=== SUPPLIED ENTRIES ===
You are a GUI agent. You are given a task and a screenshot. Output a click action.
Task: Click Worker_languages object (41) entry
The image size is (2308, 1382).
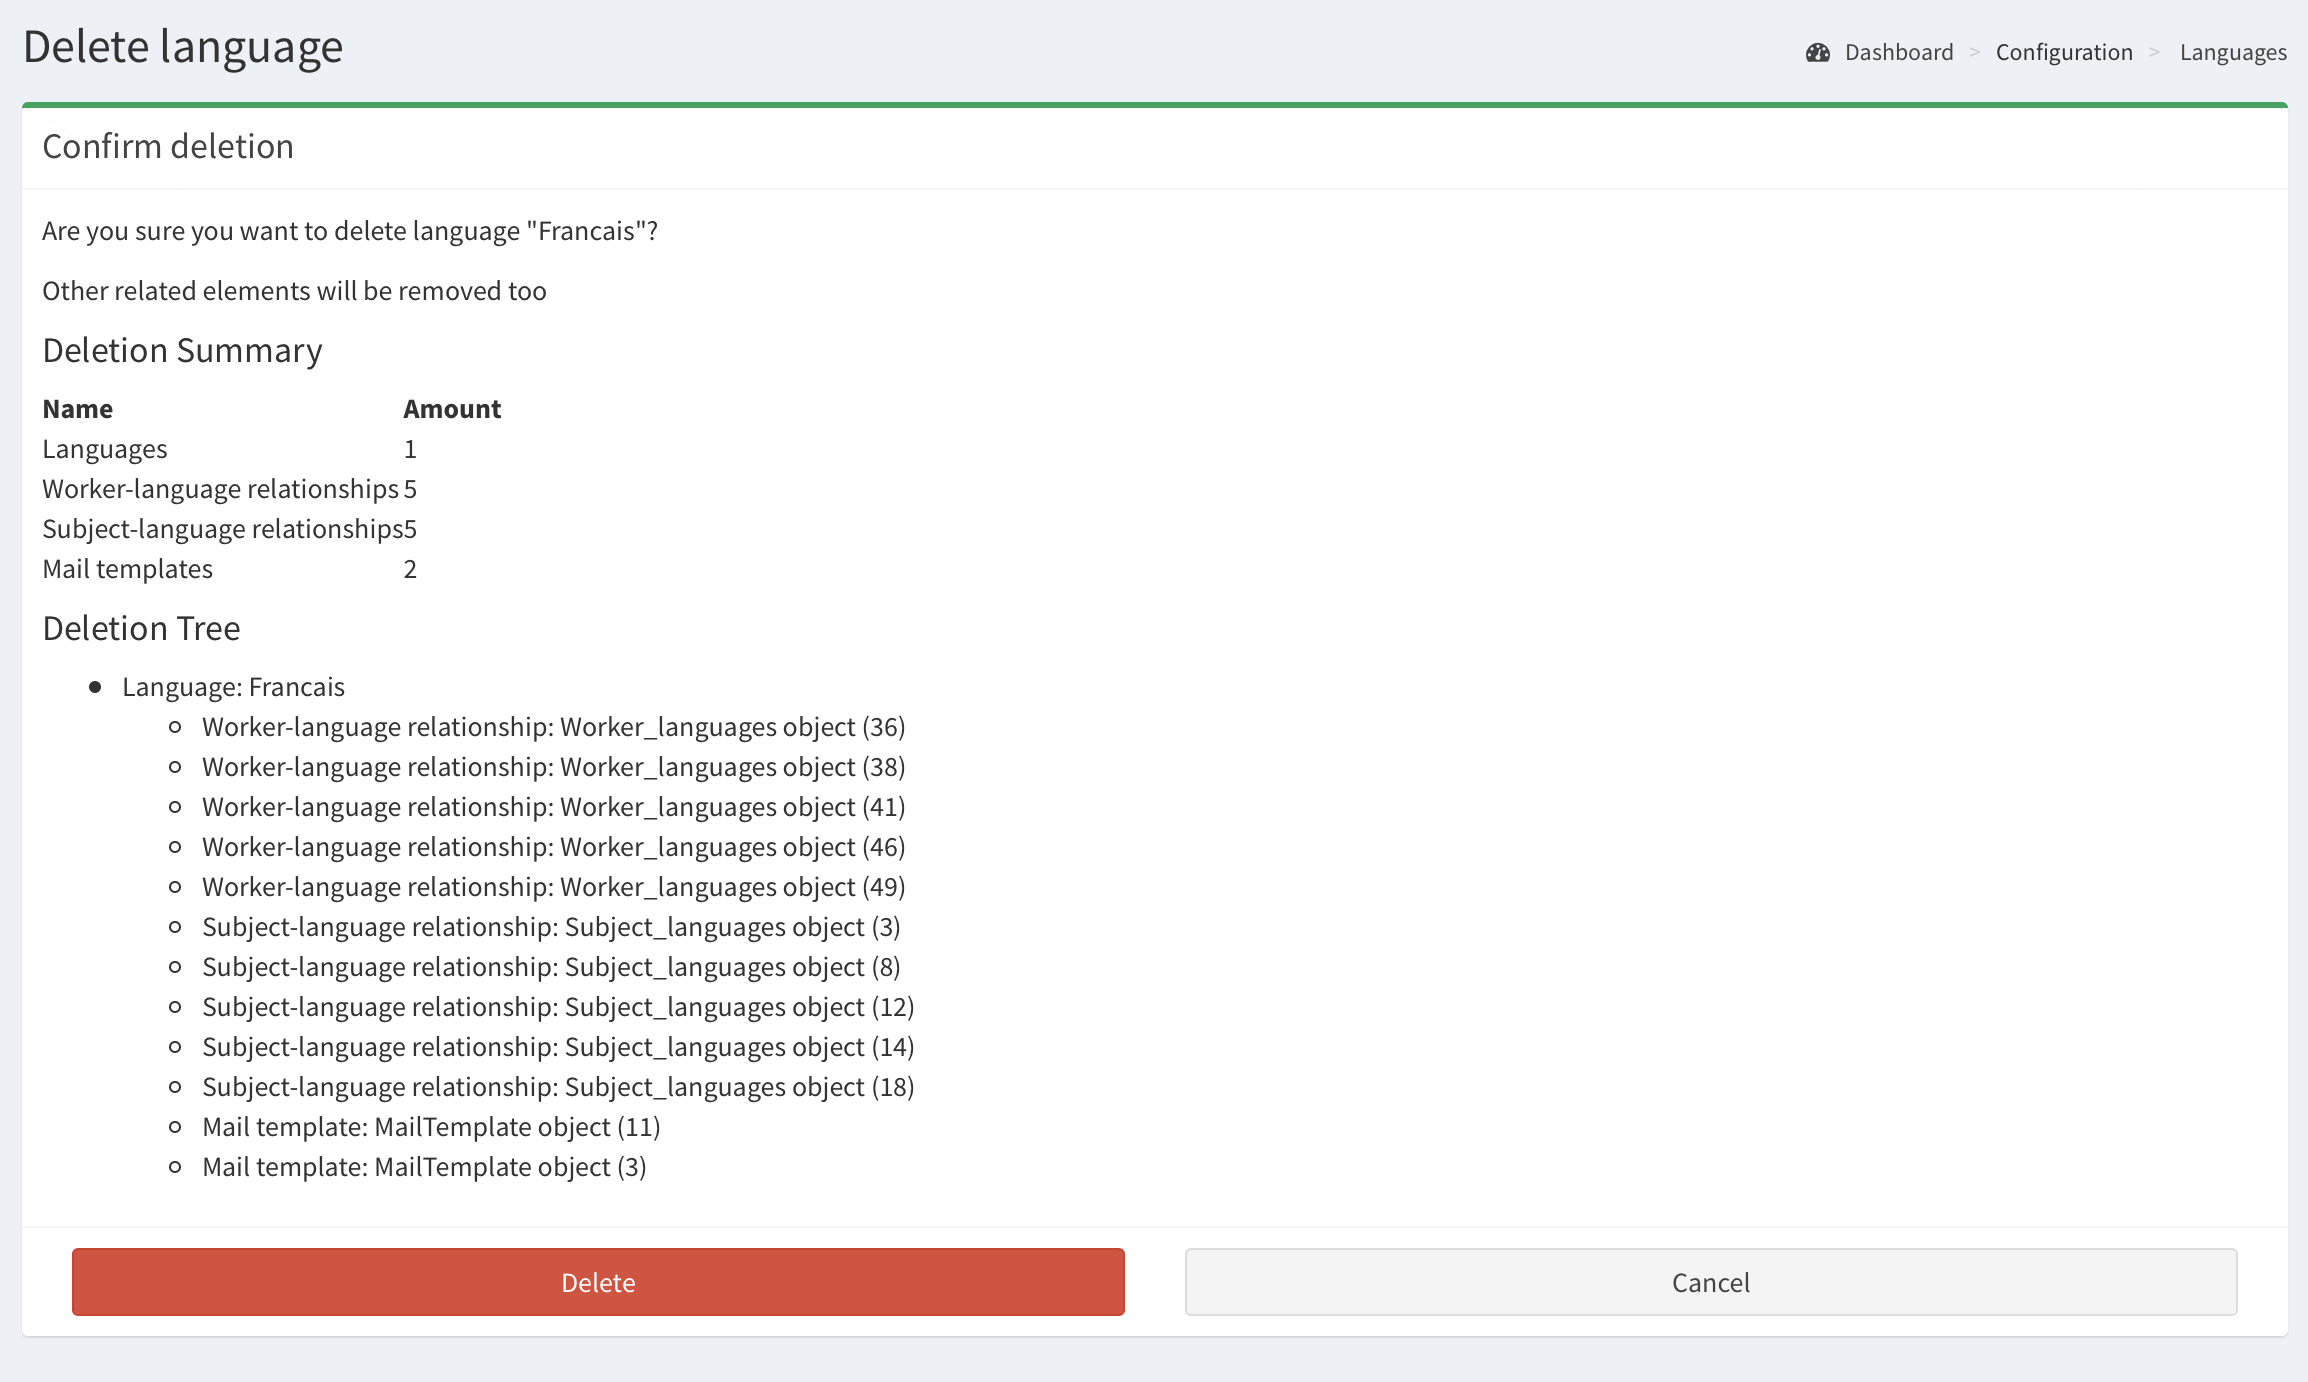(553, 807)
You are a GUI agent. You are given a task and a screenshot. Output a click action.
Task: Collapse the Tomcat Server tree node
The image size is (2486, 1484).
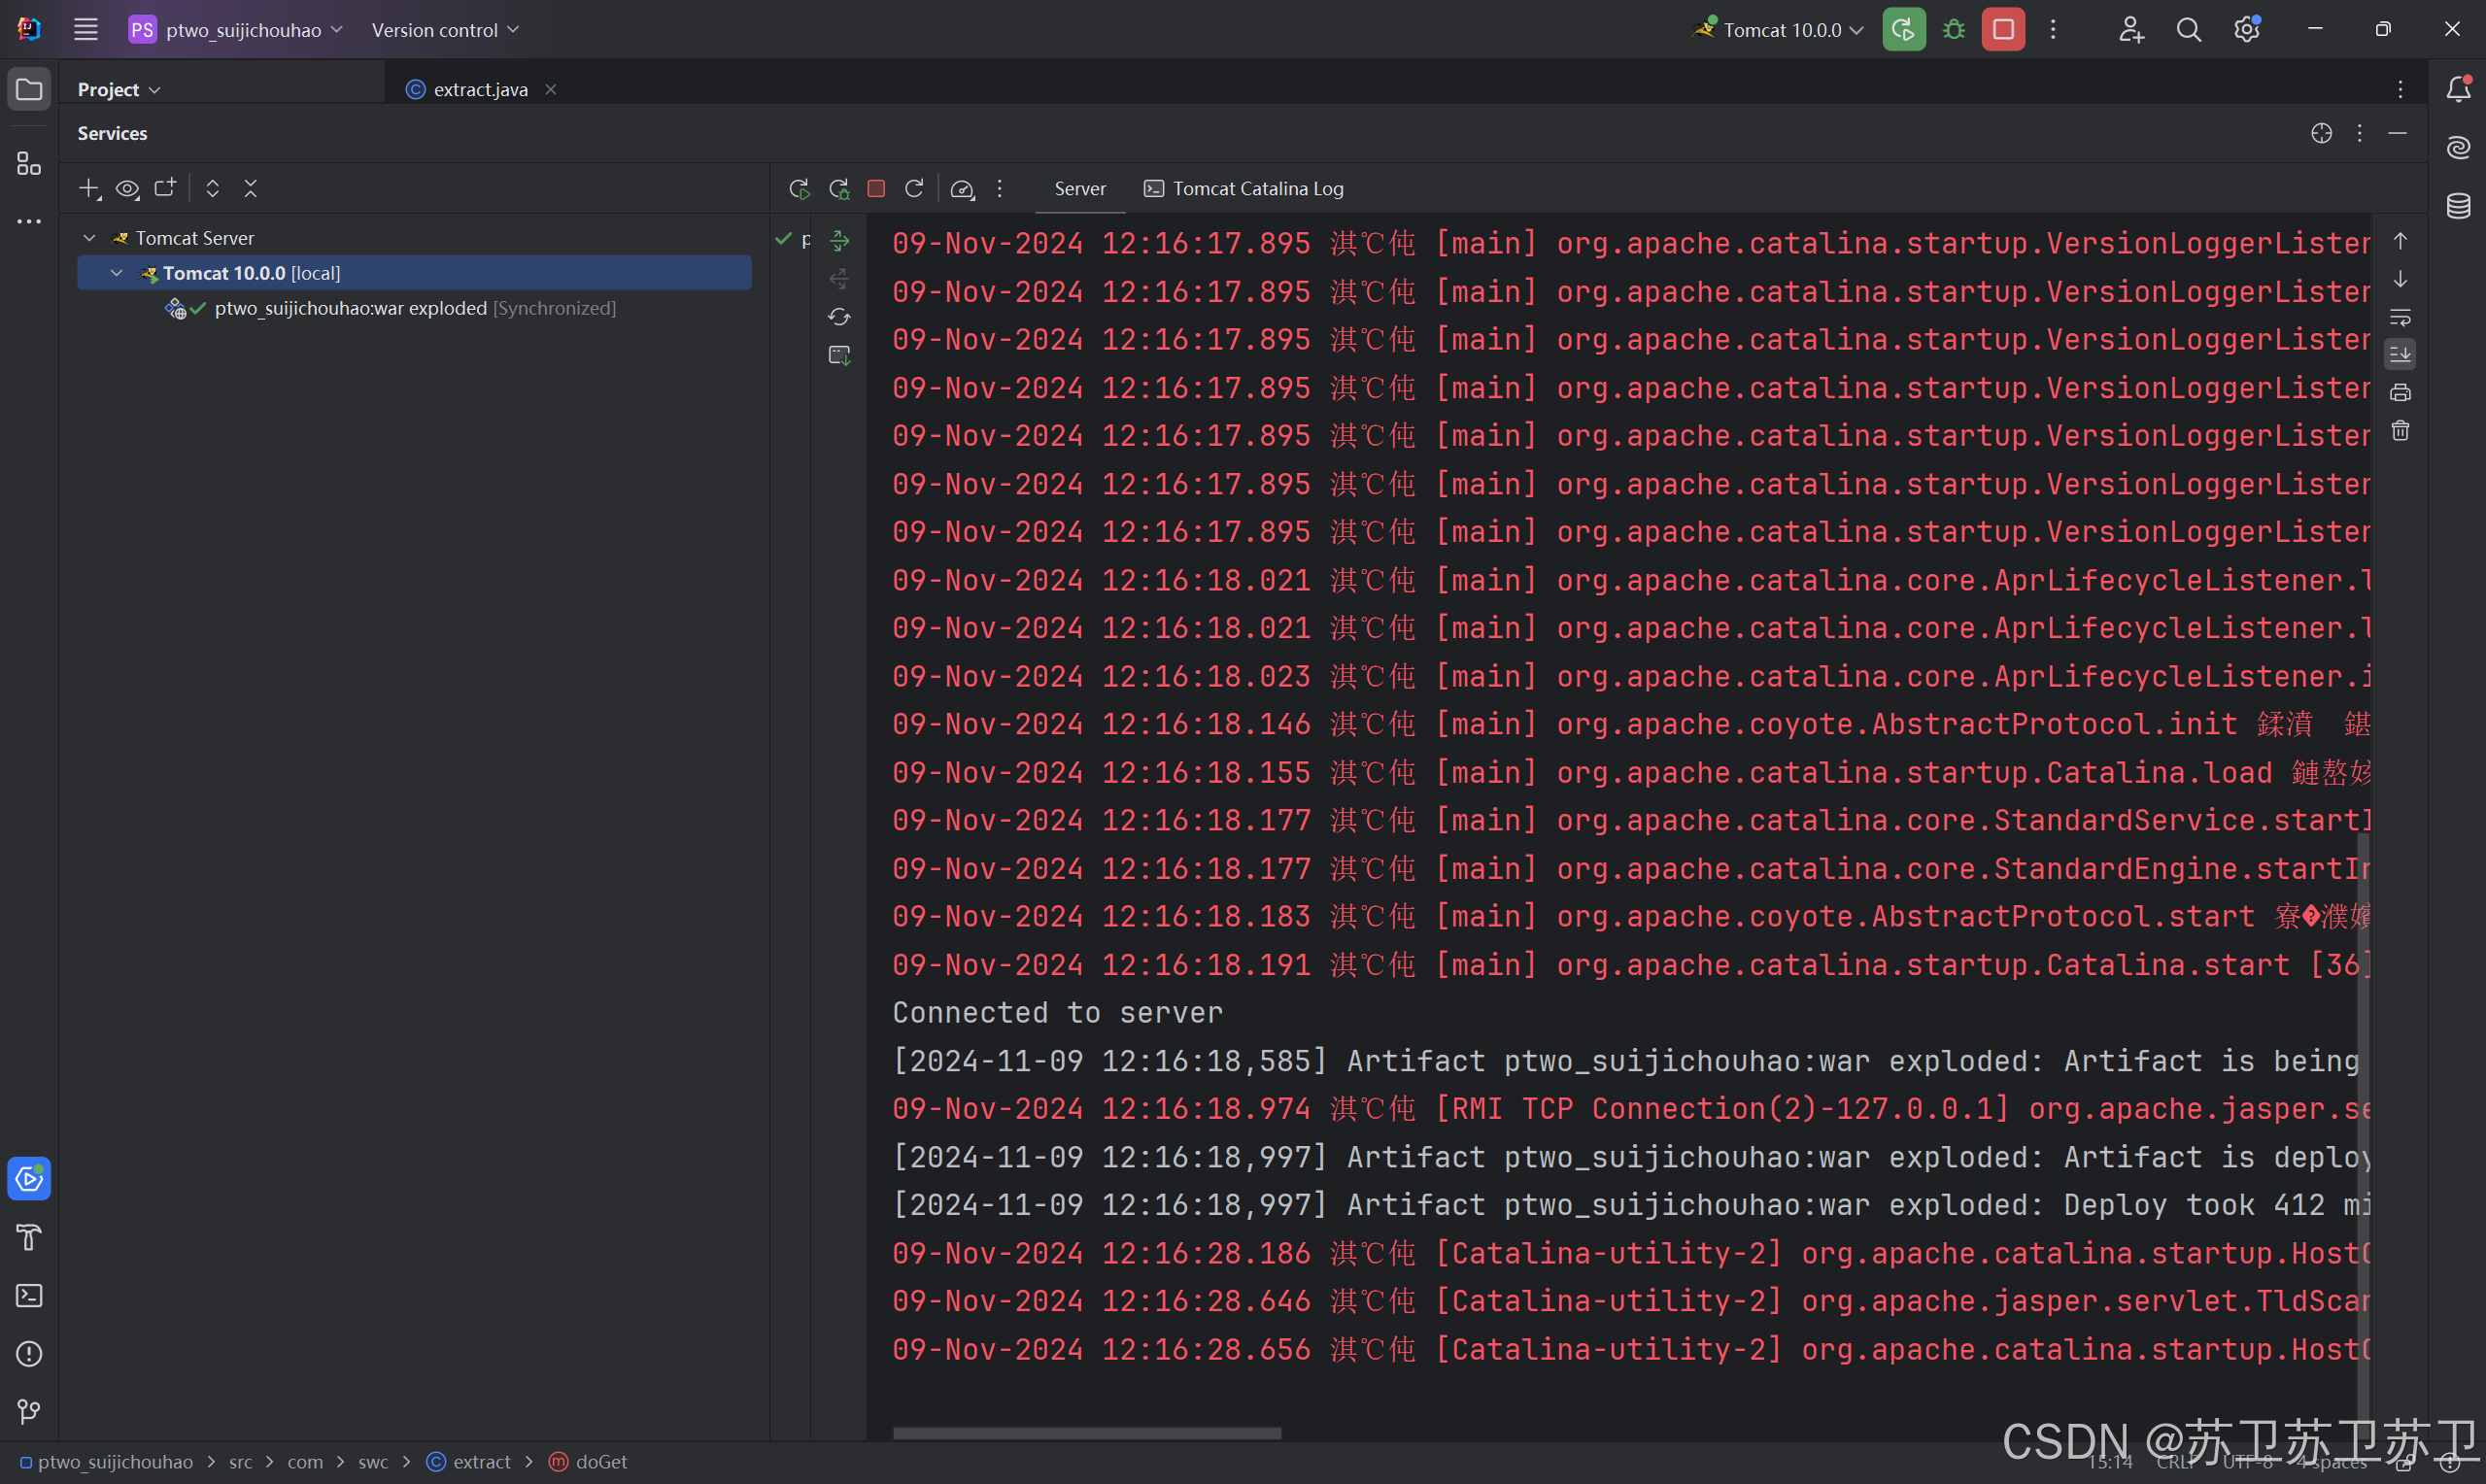pyautogui.click(x=89, y=238)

=== ASSIGNMENT ===
Leave out the pictures and set down everything else in the entries above exactly.

=== TASK OUTPUT ===
You are a GUI agent. You are given a task and a screenshot. Output a click action.
Task: Click Worker_languages object (41) entry
The image size is (2308, 1382).
(553, 807)
You are a GUI agent. You are given a task and a screenshot. Output a click action.
Task: Collapse the Tomcat Server tree node
The image size is (2486, 1484).
pyautogui.click(x=89, y=238)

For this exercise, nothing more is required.